Attendu que MULLER ET CIE et CAMPA ont dû pour faire reconnaître leurs droits exposer des frais non taxables et qu’ainsi le Tribunal trouvant dans la cause les éléments suffisants, condamnera la défenderesse à leur payer la somme globale de 4.000,00 €, déboutant pour le surplus.

Attendu que la défenderesse succombe au principal, elle ne saurait prospérer à ce chef de demande et sera condamnée aux dépens. PAR CES MOTIFS Le Tribunal, statuant publiquement, contradictoirement, en premier ressort :

- dit que la société AMSTUTZ LEVIN ET COMPAGNIE s’est rendue coupable d’actes de contrefaçon au préjudice de la société MULLER ET CIE et d’actes de concurrence déloyale au préjudice de la société CAMPA, par la commercialisation de modèles contrefaisants celui de la gamme « PHOTON » de la société MULLER ET CIE déposé à l’INPI sous le n°940203 et commerciali sé par la société CAMPA,
- fait interdiction à la société AMSTUTZ LEVIN ET COMPAGNIE de commercialiser tout modèle contrefaisant ledit modèle de la société MULLER ET CIE, ce sous astreinte de 1.524,49 Euros par infraction constatée, à compter du lendemain de la signification du présent jugement,
- condamne la société AMSTUTZ LEVIN ET COMPAGNIE à payer solidairement aux sociétés MULLER ET CIE et CAMPA 15.000,00 Euros, à titre de dommages et intérêts, en réparation des actes de contrefaçon et de concurrence déloyale commis respectivement à leur encontre,
- ordonne la publication du dispositif du présent jugement dans cinq journaux au choix des sociétés MULLER ET CIE et CAMPA aux frais de la société AMSTUTZ LEVIN ET COMPAGNIE, sans que le coût de chaque insertion ne puisse excéder la somme de 3.048,98 Euros HT par insertion,
- ordonne l’exécution provisoire du présent jugement sur les mesures d’instruction seulement.
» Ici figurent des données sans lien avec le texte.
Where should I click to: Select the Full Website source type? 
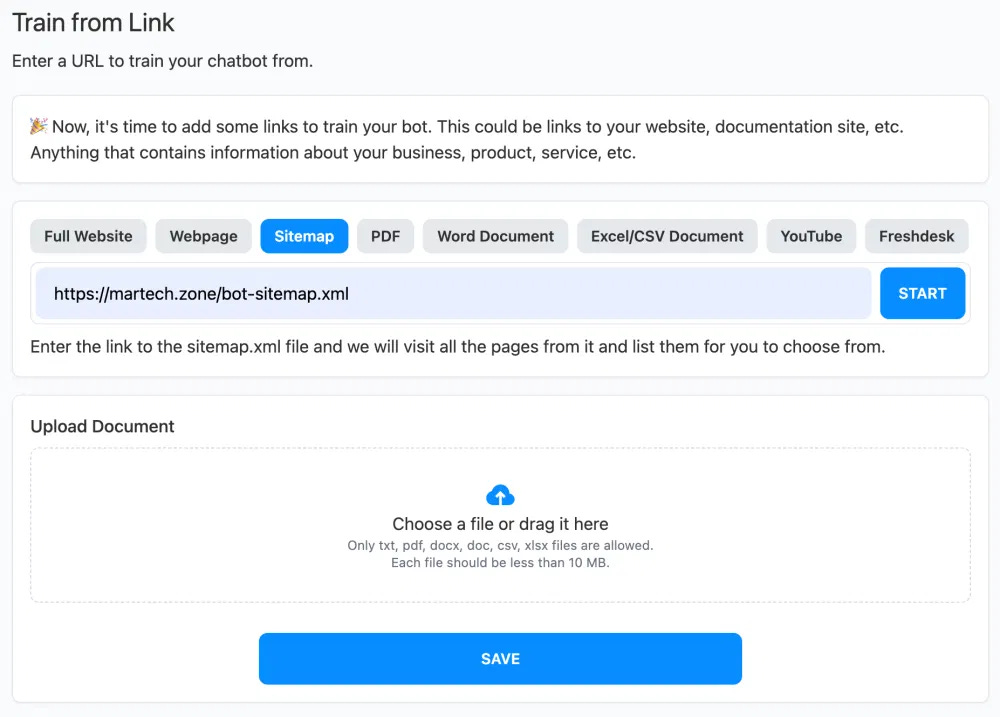pyautogui.click(x=88, y=236)
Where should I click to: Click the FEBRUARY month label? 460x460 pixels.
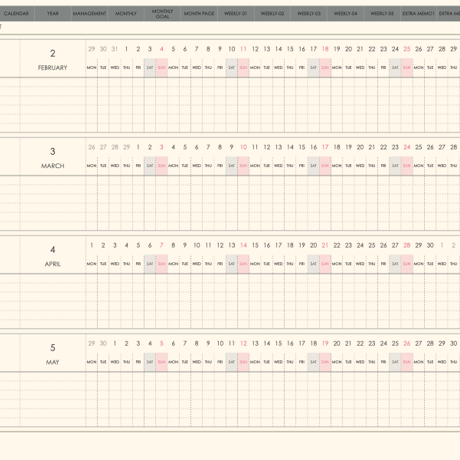[53, 68]
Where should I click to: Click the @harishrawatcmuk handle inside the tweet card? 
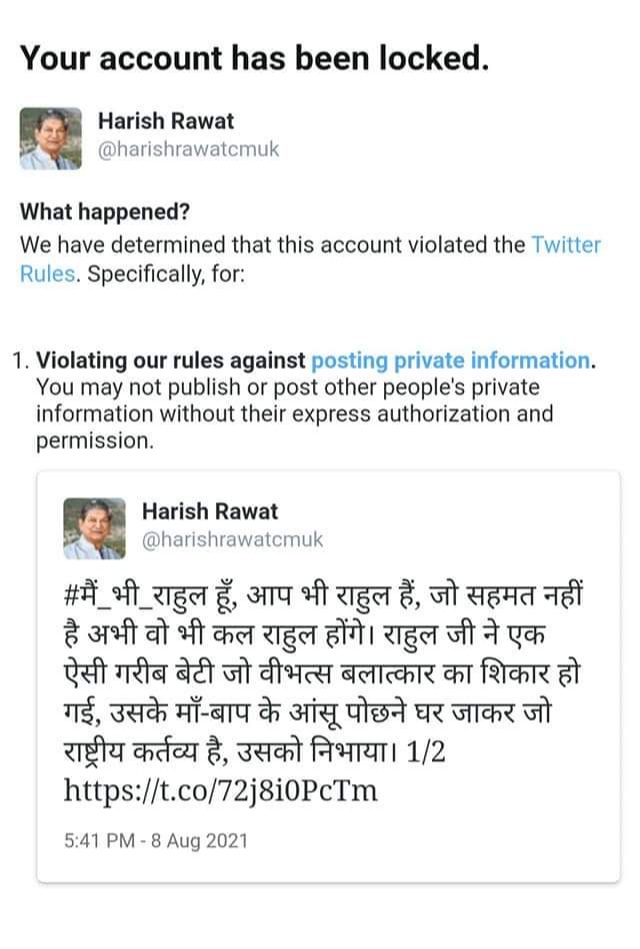(x=233, y=539)
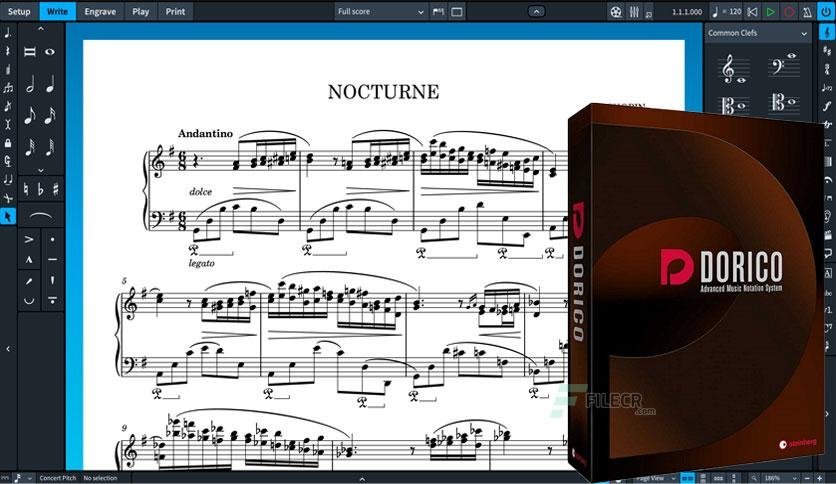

- condamne la société AMSTUTZ LEVIN ET COMPAGNIE à payer aux sociétés MULLER ET CIE et CAMPA la somme globale de 4.000,00 Euros au titre de l’article 700 du NCPC, déboutant pour le surplus,
- dit les parties mal fondées en leurs demandes plus amples ou contraires et les en déboute respectivement,

— condamne la société AMSTUTZ LEVIN ET COMPAGNIE aux dépens, dont ceux à recouvrer par le Greffe liquidés à la somme de 72,88 Euros TTC dont 11,63 Euros de TVA.